As described in the "Increasing Magic Pocket write throughput by removing our SSD cache disks" article, Dropbox introduced a new service last year that changed how data is distributed across the immutable blob store, reducing write amplification for background writes. However, the change also led to an unintended increase in data fragmentation.
Dropbox's backend stores files as small objects across different servers and treats stored data as immutable. While this design improves reliability, the old data cannot be removed immediately when files are updated or deleted. Facundo Agriel, staff software engineer at Dropbox, explains the challenge:
Because data is immutable, deletes do not immediately free up disk space. Old data stays on-disk inside storage volumes. Once a volume is closed, it is never reopened. The tradeoff is that deletes leave unused space behind, and that waste grows over time unless we actively reclaim it. Without reclamation, volumes gradually become partially filled, spreading live data across more disks than necessary. Fragmentation due to a lack of reclamation can significantly increase storage overhead.
Earlier this year, Dropbox discovered that a new "Live Coder" service was creating severely underfilled storage volumes, sometimes using less than 5% of their capacity. This spread data across many nearly empty volumes, increasing fragmentation and storage overhead and exposing limits in the existing compaction system.
Dropbox's original compaction strategy worked well when most storage volumes were nearly full, but became inefficient when many volumes were severely underfilled. To address this, Dropbox redesigned the system responsible for reclaiming space. The updated approach prioritizes the most inefficient volumes and manages cleanup work more carefully to avoid straining system resources. Agriel adds:
Compaction performs the physical reclamation. Because volumes cannot be modified once closed, we gather the live blobs from volumes, write them into new volumes, and retire the old ones. This is how deletes eventually translate into reusable space.
The new compaction strategy, called L2, is now used to reclaim space more quickly when many storage volumes are underfilled. Instead of slowly topping off already dense volumes as in the previous approach, L2 combines multiple sparse volumes into a single, nearly full one, allowing the system to reclaim space faster.
Source: Dropbox blog
Dropbox also introduced a third compaction strategy, L3, to handle extremely underfilled storage volumes that earlier methods could not reclaim efficiently, streaming remaining live data from these sparse volumes through the Live Coder service and gradually rewriting it into new erasure-coded volumes.
Compaction reclaims disk space in Dropbox's immutable storage system by rewriting live data into new volumes and retiring old ones, while erasure coding protects data from hardware failures by splitting it into fragments with parity pieces that allow reconstruction if parts are lost.
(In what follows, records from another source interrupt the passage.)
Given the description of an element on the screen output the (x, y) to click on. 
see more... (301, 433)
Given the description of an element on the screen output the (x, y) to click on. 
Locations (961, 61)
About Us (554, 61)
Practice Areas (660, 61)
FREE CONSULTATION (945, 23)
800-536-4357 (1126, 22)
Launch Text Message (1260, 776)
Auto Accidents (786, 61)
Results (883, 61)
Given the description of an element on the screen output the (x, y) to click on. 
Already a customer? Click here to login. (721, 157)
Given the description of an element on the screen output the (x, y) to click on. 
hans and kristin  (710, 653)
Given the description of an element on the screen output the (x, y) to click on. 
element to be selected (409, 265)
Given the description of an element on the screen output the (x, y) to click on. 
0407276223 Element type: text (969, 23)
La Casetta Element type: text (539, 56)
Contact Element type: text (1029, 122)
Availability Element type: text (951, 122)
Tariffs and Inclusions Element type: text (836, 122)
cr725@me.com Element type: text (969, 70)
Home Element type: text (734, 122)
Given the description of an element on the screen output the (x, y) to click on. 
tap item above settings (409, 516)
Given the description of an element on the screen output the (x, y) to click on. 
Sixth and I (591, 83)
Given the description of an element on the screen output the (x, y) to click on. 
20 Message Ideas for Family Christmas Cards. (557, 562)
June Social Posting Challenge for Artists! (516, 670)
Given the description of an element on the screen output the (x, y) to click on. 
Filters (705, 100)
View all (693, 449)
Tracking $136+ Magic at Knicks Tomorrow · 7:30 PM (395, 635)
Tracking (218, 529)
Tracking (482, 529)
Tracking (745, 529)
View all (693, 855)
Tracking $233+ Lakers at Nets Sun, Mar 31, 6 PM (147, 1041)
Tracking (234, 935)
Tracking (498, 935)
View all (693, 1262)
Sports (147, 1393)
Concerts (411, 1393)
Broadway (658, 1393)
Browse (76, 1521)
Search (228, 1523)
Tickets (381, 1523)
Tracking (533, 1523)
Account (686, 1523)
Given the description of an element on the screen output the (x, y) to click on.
In a Hacker News thread, some users question the product's usability ("such fantastic engineering work is buried behind a product with so many annoyances") and its pricing, while others question the "unintended consequence" scenario in a large corporation. User nopurpose writes:
Me thinking big corps with huge infrastructure bills meticulously model changes like that using the production data they have (...) Turned out they are like me: deploy and see what breaks.
Agriel replied in the thread, noting that large-scale systems operate slowly and unevenly, making the effects of infrastructure changes difficult to detect.
As previously reported on InfoQ, Magic Pocket is Dropbox's proprietary, horizontally scalable, exabyte-scale blob storage system that replaced Amazon S3 as an object store, maintaining 99.99% availability and extremely high durability. Agriel presented Magic Pocket's implementation at QCon Plus 2023.